It should be stated that other wells may also have reached the boundary-dominated flow regime. However, we did not analyze these wells due to lack of completion data and also abrupt changes in production data of these wells over time. Seven TMS wells used in this study are shown as blue dots in Figure 2. The wells’ labels and their locations are listed in Table 1. Proppant has a major impact on fracture conductivity. Unfortunately, the type of proppant used in these seven TMS wells could not be identified due to the lack of completion data. The average fracture spacing can be estimated by using the stages.

3.3. Flow Regimes of TMS Wells

Figure 3 shows the log-log diagnostic plot of the seven TMS wells. Well 1 has a horizontal length of 9102 ft and an effective lateral length of 8442 ft with 29 stages, and each stage has four clusters. We drew a tangent line of MBT curve and found that the production data at the end of material balance time lies on the tangent line LMBT with a slope of −0.779. As kMBT is less than −1, the tangent line, LMBT, was moved onto the PT curve, and it showed tangency to this curve. If we draw a tangent line LPT using production data vs. real production time. The slope kPT is found to be −1.085, indicating a typical behavior of boundary-dominated flow over 16 months of production.
Well 2 was drilled and completed with an effective lateral length of 6757 ft and a 22 stage hydraulic fracturing operation. We can see from Figure 3b that the slopes of MBT curve (kMBT) and PT curve (kPT) are −0.688 and −1.002, respectively, indicating that well 2 should be in the boundary-dominated flow regime with an estimated switching time of 9.5 months.
Well 3 was drilled and completed with a 4,508 ft lateral and a ten stage hydraulic fracturing operation. From this plot, we can see that kMBT and kPT are −0.845 and −1.295, respectively.
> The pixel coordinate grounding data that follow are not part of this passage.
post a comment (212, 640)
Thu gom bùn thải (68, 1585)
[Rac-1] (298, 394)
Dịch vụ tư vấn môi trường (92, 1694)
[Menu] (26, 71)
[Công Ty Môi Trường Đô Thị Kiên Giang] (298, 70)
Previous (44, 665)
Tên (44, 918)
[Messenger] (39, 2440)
Therefore, we have confidence that well 3 switched from the transient flow to the boundary-dominated flow over 27 months of production. Figure 3c also shows that well 3 experienced a long-term transient flow for over two years.
Well 4 has a true vertical depth of 11,489 ft and an effective lateral length of 6451 ft with 26 stages. We can see from Figure 3d that well 4 has reached the boundary-dominated flow regime as the slope kPT is less than −1. The estimated switching time from the transient flow to the boundary-dominated flow is 12 months.
Well 5 has a true vertical depth of 12,245 ft and an effective lateral length of 5601 with 24 stages. It can be seen from Figure 3e that the diagnostic plot that the slope kMBT and kPT are −0.733 and −1.123, indicating a boundary-dominated flow regime.
Well 6 has a true vertical depth of 12,016 ft and an effective lateral length of 6,681 ft with 25 stages. From the diagnostic plot Figure 3f, we can see that kMBT and kPT are −0.787 and −1.173, indicating it reached the boundary-dominated flow regime in over 13 months of production.
The true vertical depth and effective lateral length of well 7 are 11,841 and 5681 ft, respectively. Slope kMBT and kPT are found to be −0.714 and −0.988, respectively. As kPT is approximately close to −1, well 7 should be in the boundary-dominated flow regime in over 13 months from its first production month.

4. Model Verification

4.1. Verification of the Model on Simulated Production Dataset

To verify the proposed model, we compared the model-predicted production rates with simulation results calculated by COMSOL Multiphysics. Figure 4 shows the grid of the model. Fluid flow in the half fracture (xf) and half spacing (0.5Sf) area is modeled for convenience. In this case, Darcy’s law in the subsurface flow module was used to model fluid flow within the porous medium. The hydraulic fracture was represented by a boundary layer with a thickness of 0.5 w (i.e., line AB). The decline of fracture conductivity is modeled using equation (A3). The following assumptions were made in this section: the fracture half-length was 300 ft, the fracture spacing was 60 ft, the initial reservoir pressure was 6,200 psia, the bottom hole pressure was 4,000 psia (at point A), the fracture height was 100 ft, the matrix permeability was 0.0002 md, the number of clusters was 120, the porosity was 8%, the oil formation factor was 1.5 rb/stb, the oil viscosity was 0.5 cp. We compared six cases, case 1: Cf0 = 2 md-ft, and cp = 0.0005 psia−1; case 2: Cf0 = 2 md-ft, and cp = 0.001 psia−1; case 3: Cf0 = 5 md-ft, and cp = 0.0005 psia−1; case 4: Cf0 = 5 md-ft, and cp = 0.001 psia−1; case 5: Cf0 = 10 md-ft, and cp = 0.0005 psia−1; case 6: Cf0 = 10 md-ft, and cp = 0.001 psia−1.
If the predicted production rates match the simulation results, the variation of fracture conductivity can be captured using the proposed analytical model based on the production data under boundary-dominated flow conditions. R-square (R2) and average absolute relative error percentage (AAREP) were utilized to estimate the proposed model. AAREP is defined as [31,32],
AAREP = i = 1 N | O i E i O i | N × 100 %
where N is the number of data points; Oi is the observed data; Ei is the predicted data.
The fracture compressibility can be obtained by fitting the proposed model to the production rate calculated by COMSOL. Figure 5 compares the oil production rate calculated by the proposed model and that of COMSOL Multiphysics software. After 40 months of production, the fracture conductivity was reduced by 53% and 69% for case 1 and case 2, respectively. The comparison between the prescribed fracture conductivity and the predicted value is presented in Table 2. Besides, there is good agreement between the prescribed fracture compressibility and the model-predicted value, with relative differences of fracture compressibility of less than 10%.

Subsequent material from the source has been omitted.